Cruise appears briefly as a somewhat dopey, totally shirtless pal of Hewitt's who suggests the arson idea as the best way to win back a girl. He's not the only future star on display in "Endless Love": James Spader (billed as "Jimmy Spader"), Jami Gertz, and a very young Ian Ziering also pop up in various capacities.

The adults in "Endless Love" are quite a handful: Don Murray is Shields' free-wheeling and alarmingly close dad, while Shirley Knight plays her mom, who's so cool with her daughter's relationship with Hewitt that she actually watches them have sex (and later makes a pass at Hewitt). Richard Kiley and Beatrice Straight ("Poltergeist") play Hewitt's folks, who are so rigidly uptight that his psychosis almost seems understandable.

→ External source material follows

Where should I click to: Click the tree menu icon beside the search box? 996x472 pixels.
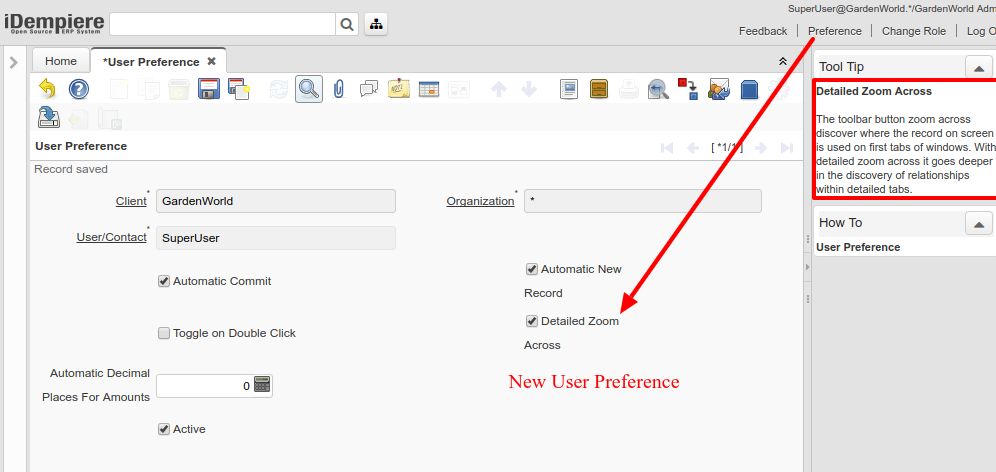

Of the four actors, only Murray remains alive today; Knight, a two-time Oscar nominee and eight-time Emmy nominee (including two wins), was a gifted but underrated lead and character player in films like "The Dark at the Top of the Stairs" and "Divine Secrets of the Ya-Ya Sisterhood" before her death at age 83 on April 22, 2020. Kiley won a Tony and four Emmys and starred in series like "The Thorn Birds" and "A Year in the Life" (he was also the voice of the park tour in the novel and film version of "Jurassic Park") before his death at age 76 on March 5, 1999, while Beatrice Straight won an Oscar for "Network" and appeared in "Poltergeist" (among other films) prior to her passing at age 86 on April 7, 2001.